I'm humbly requesting some aid in this exercise.
The question is at what value of U1 does the red/yellow LED activate.
I did a simple division of the voltage and got 8.9V as the 'pivot', and over/above that as activating red/yellow. My mate went to a study group and got the answer 4.8V as the 'pivot', which is more likely to be correct. But I really don't get how.
Anyone here that know much about electronics that can lend a hand?
I mean that 4.8V is probably correct since there was a bunch of people at the study group and 4.8V seemed to be the consensus. But how?
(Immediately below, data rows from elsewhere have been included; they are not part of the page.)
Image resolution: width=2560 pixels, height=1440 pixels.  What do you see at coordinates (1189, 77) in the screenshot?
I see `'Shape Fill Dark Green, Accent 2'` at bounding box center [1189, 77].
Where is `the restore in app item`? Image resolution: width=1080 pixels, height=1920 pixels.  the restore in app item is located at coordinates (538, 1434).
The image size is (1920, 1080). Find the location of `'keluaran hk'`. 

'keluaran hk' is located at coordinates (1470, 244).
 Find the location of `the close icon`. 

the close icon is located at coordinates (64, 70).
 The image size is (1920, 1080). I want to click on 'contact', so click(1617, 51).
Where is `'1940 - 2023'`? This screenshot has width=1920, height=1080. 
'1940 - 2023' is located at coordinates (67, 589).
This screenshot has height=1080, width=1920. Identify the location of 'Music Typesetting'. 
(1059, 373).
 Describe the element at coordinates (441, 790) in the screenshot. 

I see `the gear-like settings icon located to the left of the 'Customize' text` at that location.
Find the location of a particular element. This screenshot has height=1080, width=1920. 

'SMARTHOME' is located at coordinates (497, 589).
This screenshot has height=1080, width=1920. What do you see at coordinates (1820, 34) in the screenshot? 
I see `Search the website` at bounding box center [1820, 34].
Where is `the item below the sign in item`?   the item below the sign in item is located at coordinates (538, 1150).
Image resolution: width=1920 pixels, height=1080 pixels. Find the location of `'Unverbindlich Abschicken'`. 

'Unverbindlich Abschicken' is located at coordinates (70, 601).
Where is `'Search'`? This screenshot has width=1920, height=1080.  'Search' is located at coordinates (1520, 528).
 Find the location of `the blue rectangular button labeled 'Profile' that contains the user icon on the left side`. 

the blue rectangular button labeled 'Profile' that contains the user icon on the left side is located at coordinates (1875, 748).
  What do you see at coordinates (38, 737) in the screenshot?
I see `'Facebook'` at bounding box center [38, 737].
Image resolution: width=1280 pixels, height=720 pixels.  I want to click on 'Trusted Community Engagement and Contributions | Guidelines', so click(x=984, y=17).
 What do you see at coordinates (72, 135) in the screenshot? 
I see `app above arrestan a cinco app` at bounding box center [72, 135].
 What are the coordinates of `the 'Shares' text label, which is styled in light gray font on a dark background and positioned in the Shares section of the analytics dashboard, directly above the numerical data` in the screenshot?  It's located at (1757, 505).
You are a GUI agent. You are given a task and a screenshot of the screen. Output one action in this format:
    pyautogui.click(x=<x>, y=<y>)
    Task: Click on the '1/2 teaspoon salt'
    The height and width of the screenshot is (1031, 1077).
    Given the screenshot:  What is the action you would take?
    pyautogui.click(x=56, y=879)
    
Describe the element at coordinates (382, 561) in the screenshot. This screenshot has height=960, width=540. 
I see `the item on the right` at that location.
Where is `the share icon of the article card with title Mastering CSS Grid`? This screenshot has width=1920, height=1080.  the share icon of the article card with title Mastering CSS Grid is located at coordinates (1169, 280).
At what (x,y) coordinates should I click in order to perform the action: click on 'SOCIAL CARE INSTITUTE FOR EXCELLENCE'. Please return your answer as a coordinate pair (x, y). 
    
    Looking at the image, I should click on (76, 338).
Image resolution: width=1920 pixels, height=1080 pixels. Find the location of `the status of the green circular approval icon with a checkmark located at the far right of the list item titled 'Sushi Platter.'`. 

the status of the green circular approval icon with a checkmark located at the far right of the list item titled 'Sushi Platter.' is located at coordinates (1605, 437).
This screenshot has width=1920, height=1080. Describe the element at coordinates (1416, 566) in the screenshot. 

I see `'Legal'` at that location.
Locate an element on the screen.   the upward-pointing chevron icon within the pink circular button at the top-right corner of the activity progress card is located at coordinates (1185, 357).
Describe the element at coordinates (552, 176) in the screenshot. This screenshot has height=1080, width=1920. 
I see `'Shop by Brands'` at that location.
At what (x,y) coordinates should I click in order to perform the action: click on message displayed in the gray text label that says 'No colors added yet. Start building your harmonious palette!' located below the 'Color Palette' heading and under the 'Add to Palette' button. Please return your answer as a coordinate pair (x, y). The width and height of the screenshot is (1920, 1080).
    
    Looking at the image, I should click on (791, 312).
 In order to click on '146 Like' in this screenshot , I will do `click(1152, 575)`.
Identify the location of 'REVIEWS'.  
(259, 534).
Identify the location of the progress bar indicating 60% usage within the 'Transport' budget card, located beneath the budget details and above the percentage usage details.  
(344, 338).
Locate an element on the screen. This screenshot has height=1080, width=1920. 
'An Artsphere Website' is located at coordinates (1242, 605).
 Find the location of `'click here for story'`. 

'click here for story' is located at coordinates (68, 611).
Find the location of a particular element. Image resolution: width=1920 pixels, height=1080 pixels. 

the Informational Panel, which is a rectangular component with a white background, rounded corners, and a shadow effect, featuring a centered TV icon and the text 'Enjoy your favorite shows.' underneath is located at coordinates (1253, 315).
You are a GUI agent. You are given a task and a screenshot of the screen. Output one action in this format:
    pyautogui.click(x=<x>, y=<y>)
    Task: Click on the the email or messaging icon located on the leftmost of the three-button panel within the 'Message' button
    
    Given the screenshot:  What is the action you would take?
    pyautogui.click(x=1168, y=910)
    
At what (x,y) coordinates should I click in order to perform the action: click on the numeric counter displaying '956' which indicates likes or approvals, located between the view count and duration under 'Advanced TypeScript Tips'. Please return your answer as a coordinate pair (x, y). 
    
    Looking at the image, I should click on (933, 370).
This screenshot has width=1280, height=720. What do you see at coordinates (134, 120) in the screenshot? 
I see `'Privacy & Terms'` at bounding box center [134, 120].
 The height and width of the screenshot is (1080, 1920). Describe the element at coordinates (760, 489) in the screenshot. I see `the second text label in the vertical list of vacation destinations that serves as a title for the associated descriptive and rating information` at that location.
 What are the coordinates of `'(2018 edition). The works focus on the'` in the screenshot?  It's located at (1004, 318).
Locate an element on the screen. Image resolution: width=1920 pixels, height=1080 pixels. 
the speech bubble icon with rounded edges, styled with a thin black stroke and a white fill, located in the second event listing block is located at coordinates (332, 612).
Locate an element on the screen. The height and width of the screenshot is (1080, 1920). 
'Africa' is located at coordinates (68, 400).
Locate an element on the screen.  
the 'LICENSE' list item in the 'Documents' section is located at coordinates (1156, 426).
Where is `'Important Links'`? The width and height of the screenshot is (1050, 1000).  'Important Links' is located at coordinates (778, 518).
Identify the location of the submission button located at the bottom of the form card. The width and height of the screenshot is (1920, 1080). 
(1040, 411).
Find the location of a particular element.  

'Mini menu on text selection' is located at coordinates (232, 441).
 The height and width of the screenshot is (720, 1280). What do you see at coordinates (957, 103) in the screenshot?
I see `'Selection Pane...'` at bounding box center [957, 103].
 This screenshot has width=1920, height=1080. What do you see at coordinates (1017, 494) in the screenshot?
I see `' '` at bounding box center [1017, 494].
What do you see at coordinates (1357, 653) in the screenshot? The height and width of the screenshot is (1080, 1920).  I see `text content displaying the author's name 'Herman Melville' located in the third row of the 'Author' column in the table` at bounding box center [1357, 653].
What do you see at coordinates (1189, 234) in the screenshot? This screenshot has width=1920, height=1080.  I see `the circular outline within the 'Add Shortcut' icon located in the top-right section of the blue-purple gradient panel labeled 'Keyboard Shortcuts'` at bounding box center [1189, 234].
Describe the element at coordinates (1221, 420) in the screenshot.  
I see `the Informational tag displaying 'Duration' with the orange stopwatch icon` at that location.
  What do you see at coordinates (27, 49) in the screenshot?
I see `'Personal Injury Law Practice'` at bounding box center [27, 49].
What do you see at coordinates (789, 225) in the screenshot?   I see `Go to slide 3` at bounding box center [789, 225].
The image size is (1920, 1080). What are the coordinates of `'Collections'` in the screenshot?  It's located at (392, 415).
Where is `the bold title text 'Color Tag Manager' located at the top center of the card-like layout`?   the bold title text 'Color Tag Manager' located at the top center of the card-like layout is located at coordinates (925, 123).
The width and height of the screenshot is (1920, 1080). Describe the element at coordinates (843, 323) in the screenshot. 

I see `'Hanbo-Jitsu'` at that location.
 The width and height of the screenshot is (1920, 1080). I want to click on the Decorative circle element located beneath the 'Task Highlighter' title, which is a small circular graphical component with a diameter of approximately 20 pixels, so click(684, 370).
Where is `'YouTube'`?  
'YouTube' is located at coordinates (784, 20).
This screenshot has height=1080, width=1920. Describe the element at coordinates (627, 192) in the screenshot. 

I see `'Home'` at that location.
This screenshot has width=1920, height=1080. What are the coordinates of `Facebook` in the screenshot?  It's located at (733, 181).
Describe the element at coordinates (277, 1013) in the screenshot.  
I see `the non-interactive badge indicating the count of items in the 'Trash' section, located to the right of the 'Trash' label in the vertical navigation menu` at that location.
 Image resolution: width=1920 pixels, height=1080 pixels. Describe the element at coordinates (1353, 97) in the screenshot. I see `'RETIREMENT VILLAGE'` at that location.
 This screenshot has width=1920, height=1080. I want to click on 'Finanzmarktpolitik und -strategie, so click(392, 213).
Damn, I got it now, the resistances are parallel, not in sequence...
>resistances are parallel
No, its a series voltage divider(10K + 4.7K) that is completely independant. The question is:
>What is the voltage at the + input?
To find the voltage at the +:
>what proportion of the voltage (15V) does the 4.7K resistor drop?
R/Rtotal gives you the proportion, then multiply by the total voltage.
V = (R / Rtotal) * Vapplied
V = 4.7 / 14.7 * 15v
V = 4.796
>>226440
Best resource for how op amps work.
http://chrisgammell.com/how-does-an-op-amp-work-part-1/
>>226440
This really isn't about the OP Amp at all, it's more just seeing if you know what a voltage divider is.